Given request A –
Reproduce, word for word, the portion of the passage on Savannah art that begins at the words "Margaret Augusta Murphy, the" and ends after the words "1930 and 1940.".

Document extract –

Archive for the Tag 'Savannah'

Jul 05 2011

Posted by under July 5 Assignment

New York vs. Savannah

In Savannah and the Low country of Georgia, a legacy of decorative art among African Americans, including carvings, canes, quilts, baskets, furniture, and grave decorations, continued into the early twentieth century. During the 1930s and early 1940s, a period in which regional cultures were emphasized in literature, music, and the arts, the less conventional works of southern, self-taught artists, especially African Americans, were exposed to a wider audience and received greater appreciation. Trained artists in the Savannah area often collected the work of self-taught artists. (http://www.georgiaencyclopedia.org)

Street Scene, Savannah

Margaret Augusta Murphy, the daughter of Savannah artists Lucile Desbouillons and Christopher P. H. Murphy, painted the watercolor Street Scene, Savannah between 1930 and 1940.

Given request B –
Reproduce the records from their first line through the line containing "coord(303,325)", with "send arrow" replaced by "paper plane icon" and nothing else altered.

Dataset –
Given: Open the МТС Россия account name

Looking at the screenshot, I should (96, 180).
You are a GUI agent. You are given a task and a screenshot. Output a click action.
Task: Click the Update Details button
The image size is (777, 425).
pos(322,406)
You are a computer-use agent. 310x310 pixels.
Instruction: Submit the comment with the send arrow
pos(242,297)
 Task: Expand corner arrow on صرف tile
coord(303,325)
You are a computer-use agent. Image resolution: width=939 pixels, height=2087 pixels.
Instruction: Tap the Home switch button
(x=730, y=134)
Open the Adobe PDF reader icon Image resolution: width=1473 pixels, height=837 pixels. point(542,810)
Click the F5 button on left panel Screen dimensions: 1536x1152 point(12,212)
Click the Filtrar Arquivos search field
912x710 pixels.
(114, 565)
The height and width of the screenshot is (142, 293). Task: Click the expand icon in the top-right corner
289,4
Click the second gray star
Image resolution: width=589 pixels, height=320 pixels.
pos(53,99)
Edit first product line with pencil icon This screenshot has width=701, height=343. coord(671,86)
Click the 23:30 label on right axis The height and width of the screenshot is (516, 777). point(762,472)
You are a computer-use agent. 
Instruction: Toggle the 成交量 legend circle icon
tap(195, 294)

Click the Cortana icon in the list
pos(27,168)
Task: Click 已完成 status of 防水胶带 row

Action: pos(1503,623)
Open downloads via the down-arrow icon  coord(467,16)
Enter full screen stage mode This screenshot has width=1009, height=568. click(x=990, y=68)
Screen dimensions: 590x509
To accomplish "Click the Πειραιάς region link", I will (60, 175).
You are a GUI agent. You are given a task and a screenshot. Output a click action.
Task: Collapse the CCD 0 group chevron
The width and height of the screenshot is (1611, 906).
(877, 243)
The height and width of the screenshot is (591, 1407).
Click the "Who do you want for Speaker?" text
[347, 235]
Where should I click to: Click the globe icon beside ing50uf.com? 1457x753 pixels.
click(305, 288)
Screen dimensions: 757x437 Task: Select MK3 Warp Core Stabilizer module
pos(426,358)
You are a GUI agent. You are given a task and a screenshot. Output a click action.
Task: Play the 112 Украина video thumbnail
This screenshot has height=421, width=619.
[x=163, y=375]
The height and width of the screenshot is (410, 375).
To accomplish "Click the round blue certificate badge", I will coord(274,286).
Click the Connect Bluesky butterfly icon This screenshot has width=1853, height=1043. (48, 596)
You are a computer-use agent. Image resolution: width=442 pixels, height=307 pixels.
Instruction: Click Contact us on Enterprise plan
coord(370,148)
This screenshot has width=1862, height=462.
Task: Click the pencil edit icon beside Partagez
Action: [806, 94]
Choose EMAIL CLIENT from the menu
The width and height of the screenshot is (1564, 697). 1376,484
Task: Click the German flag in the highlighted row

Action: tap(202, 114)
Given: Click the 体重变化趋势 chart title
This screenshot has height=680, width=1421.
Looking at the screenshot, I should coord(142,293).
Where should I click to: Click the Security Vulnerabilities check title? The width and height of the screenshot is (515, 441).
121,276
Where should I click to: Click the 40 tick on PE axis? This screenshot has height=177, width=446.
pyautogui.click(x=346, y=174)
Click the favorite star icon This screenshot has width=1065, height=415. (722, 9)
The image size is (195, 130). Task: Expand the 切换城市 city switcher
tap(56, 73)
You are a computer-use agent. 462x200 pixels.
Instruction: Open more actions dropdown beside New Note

Correct result A –
Margaret Augusta Murphy, the daughter of Savannah artists Lucile Desbouillons and Christopher P. H. Murphy, painted the watercolor Street Scene, Savannah between 1930 and 1940.

Correct result B –
Given: Open the МТС Россия account name

Looking at the screenshot, I should (96, 180).
You are a GUI agent. You are given a task and a screenshot. Output a click action.
Task: Click the Update Details button
The image size is (777, 425).
pos(322,406)
You are a computer-use agent. 310x310 pixels.
Instruction: Submit the comment with the paper plane icon
pos(242,297)
 Task: Expand corner arrow on صرف tile
coord(303,325)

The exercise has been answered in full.